How To Find A Therapist in San Diego: The Ultimate Guide

San Diego has plenty of therapists to choose from. But with a combination of cost, geography, insurance and the need to feel comfortable with whomever you see, finding a therapist can feel overwhelming.

Know that you don’t have to tackle it alone. We at Zencare can help match you with a therapist, as well as lend our experience and advice to make the search and the follow-through a little simpler. Read on below for our step-by-step guide to finding a therapist, starting with the basics.

1. If you have health insurance, use it

An unfortunate and inconvenient truth is that, often, insurance doesn’t help tremendously with therapy (more on that below). That said, it can still be a helpful tool in making therapy more affordable and is worth exploring to start.

Start by calling the number on your insurance card or visiting the insurance company’s website to a) find out how much they will pay toward therapy sessions, and b) how many sessions they will help cover.

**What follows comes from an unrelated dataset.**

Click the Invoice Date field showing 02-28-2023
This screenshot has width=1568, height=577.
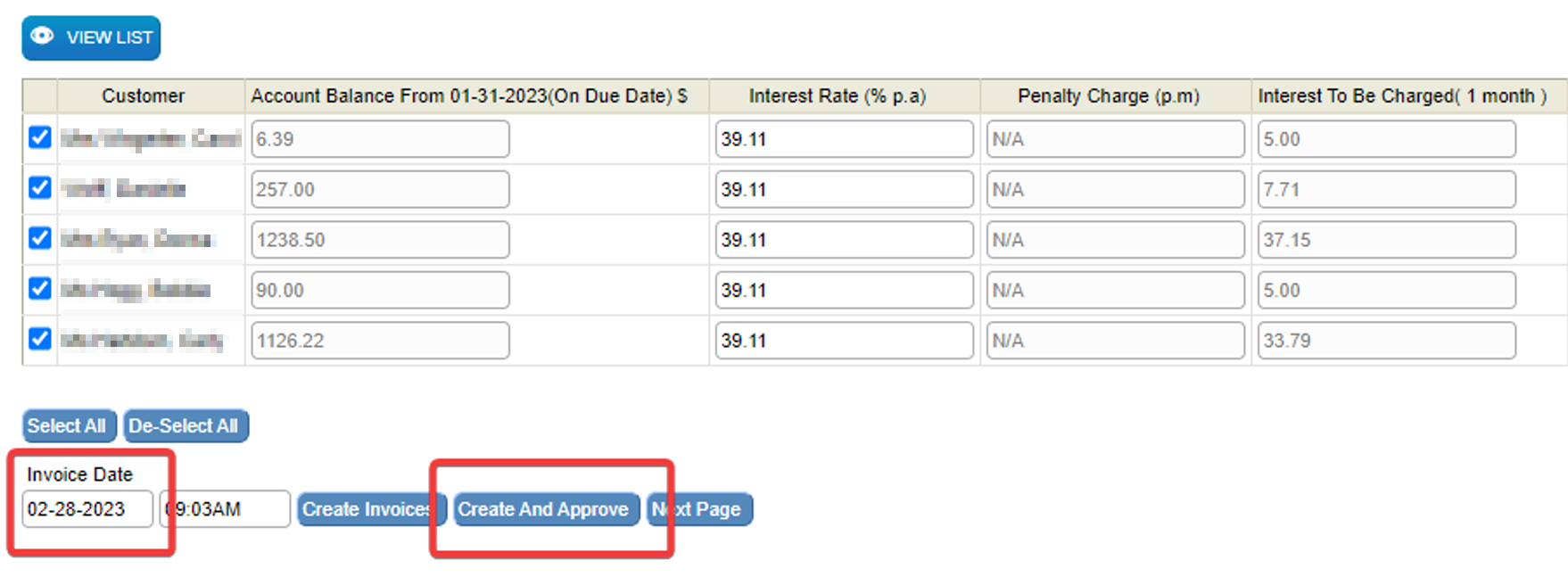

Most insurance providers offer a search tool within their database, so make that your next task. You’re looking for an in-network therapist, ideally, as that should be the lowest cost option for therapy. You would pay a $15 - $50 copay at each therapy appointment, before or after you meet your deductible. Note that even if a therapist is listed as in-network on your insurance company’s website, it’s always sound practice to double-check with the therapist’s office in case anything has changed.

If you are unable to find an in-network therapist (meaning you can’t find a therapist who takes your insurance), know that you have other options.

Curious why it’s hard to find a therapist who takes your insurance? Reimbursement rates from insurance are notoriously lower than what is needed to cover the costs of business--office space, advertising, technology, continuing education--the things they need to attract clients and serve them well. In addition, in order for insurance to cover more than a minimal number of therapy sessions, they may require the therapists to provide a diagnosis--in this case, a justifiable reason for you to continue therapy and for insurance to continue paying for it. It’s a requirement many therapists find ethically questionable.

2. Find a therapist who specializes in your area of need

Specialties

Most therapists can help with more common mental health challenges, like anxiety, depression, stress, life changes, and relationship issues. Other issues are less common, more nuanced, or really need treatment from a professional who’s received specialized training. Look for specialists for: eating disorders, Obsessive-Compulsive Disorder, couples counseling, and sex therapy.

Therapeutic Approach

Personality Matters

As you look for a therapist, make sure to find someone who makes you feel comfortable. It’s a must if you want to establish a therapeutic alliance and give yourself the best chance for success in therapy.

San Diego is a beautifully multicultural city. That’s a plus, because it ups your chances of finding a culturally competent therapist, which may be an important part of your relationship and process. Feeling respected and seen for your own identity and experiences is an important part of building trust and confiding in your provider.

3. Mind the logistics

You can find the most affordable, perfectly educated therapist in San Diego, but if the logistics don’t work, it’s probably not a fit. Think location and schedule.

Sometimes, we have too many priorities and too few easy buttons. If in-office therapy sessions just won’t work, consider remote sessions; just make sure they’re licensed in California, as your therapist needs to be licensed in the state where you reside.

4. Continue to assess after your first session

Everything looked good on paper, the initial phone call went well in the personality area, and you’ve had your first appointment. That’s great! Continue to assess fit beyond the first appointment.

You can and should continue to look for something else if any considerable red flags arise at the first appointment (i.e. counselor spent more time talking about him or herself than about you, indicated having very little time for you, etc). Even after multiple sessions, it’s acceptable and appropriate for you to look elsewhere if you’re not making progress.


Therapy is a process and an investment, rather than a “one and done” thing. It costs time, money, and sincere effort. That said, it’s worth every effort you put in to find a therapist who fits your life. Now, let’s see if you can make that “America’s Finest City” nickname ring a little more true for you in San Diego!